Typical biopic choice: Lena Dunham
Michelle Olley is the British writer/journalist who famously became the centerpiece of Alexander McQueen’s VOSS show, modeling naked, covered in moths, face painted silver and hooked up to a network of tubes. I’d be surprised if Lena Dunham hasn’t already done this.
Alternative biopic choice: Aidy Bryant
It’s about time the wonderful Aidy Bryant followed the path of every other Comedian Who Does a Serious Thing, and it’s hard to think of something more serious than posing covered in insects in a shattered-glass case on a dilapidated, deer-hoof-adorned divan.
Typical biopic choice: Bel Powley
Magazine editor Isabella Blow was Alexander McQueen’s mentor — having “discovered” him and purchased the entirety of his graduate collection. (Their tight bond allegedly began to loosen as McQueen rose to fame; eventually, due to depression and feeling defeated by ovarian cancer, Blow committed suicide in 2007.) It’s easy to see how Bel Powley — who no one would complain about seeing in more films — could mirror Blow’s iconoclastic style, and the air of intelligent kookiness the various images of her reveal.
Alternative biopic choice: Aubrey Plaza
Though she’s mostly shown her ability as a comic actress, there’s something about her charmingly sardonic sensibility and style that’d make this an interesting foray into drama for Plaza.

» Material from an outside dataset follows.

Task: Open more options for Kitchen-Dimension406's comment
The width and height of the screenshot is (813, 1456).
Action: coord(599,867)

Typical biopic choice: Alicia Vikander
Socialite Annabelle Nielson (who’s currently a fixture of Bravo’s Ladies of London) was one of McQueen’s best (and longest-lasting) friends, who, per Ladies of London, “continues to run in the hippest crowds.” The role could be either a flamboyant comic relief or a flawed connoisseur of superficial interaction and luxury — or both! Alicia Vikander made all of her roles — from robots to early-20th-century painters — memorable last year, and could certainly bring complexity to this curious character.

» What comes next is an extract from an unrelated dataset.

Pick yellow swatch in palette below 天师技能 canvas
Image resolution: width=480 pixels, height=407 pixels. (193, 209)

Alternative casting: Rihanna
Socialite. Hedonist. Baller. Nipple-forward dress. Done.
Typical biopic casting choice: Tilda Swinton
Whatever validity the rumors of Tilda Swinton playing David Bowie — whose 1996-1997 tours were costumed by McQueen — in another upcoming biopic have, the very fact that there are even rumors means that Swinton is a shoo-in for the category of “typical biopic casting.” Despite the fact that this would mean gender-bending and would thus be atypical of a biopic, anything else would be would be atypical of Bowie. Plus, Swinton and Bowie already joked about being doppelgängers.

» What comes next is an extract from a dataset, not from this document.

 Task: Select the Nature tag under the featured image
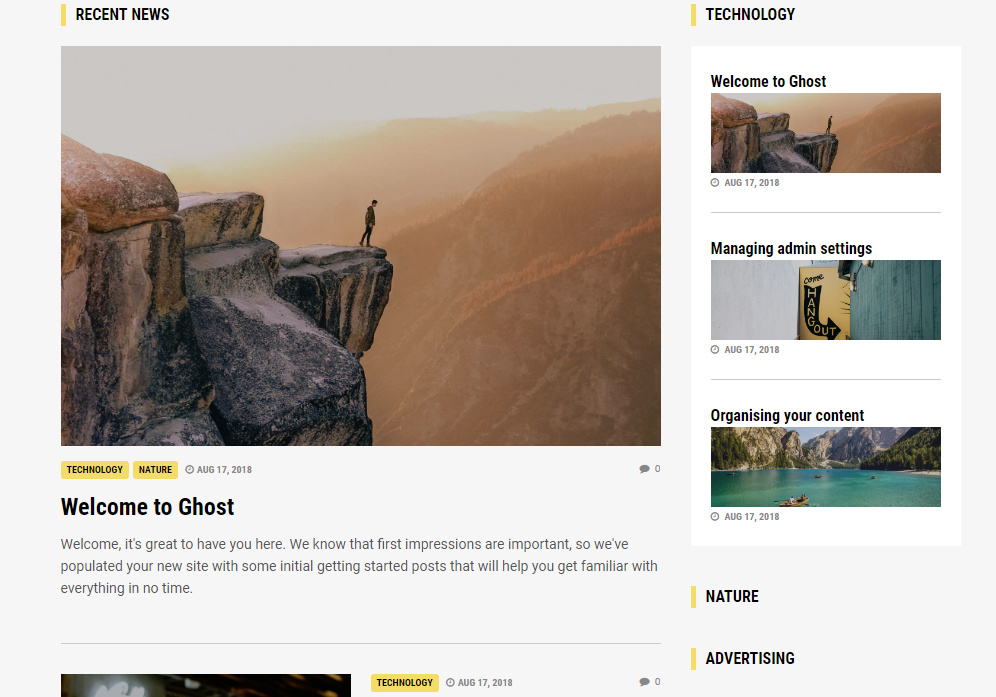[x=155, y=470]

Alternative biopic casting choice: Kanye West
Some people are currently, stupidly very upset about — and are petitioning against — rumors of Kanye’s attempt at (figuratively) stepping into David Bowie’s shoes. And so it’d be an extremely pregnant gesture to cast Kanye as Bowie. Surely he’s already done it in his mind, anyway.
Only Cate Blanchett can play this dress.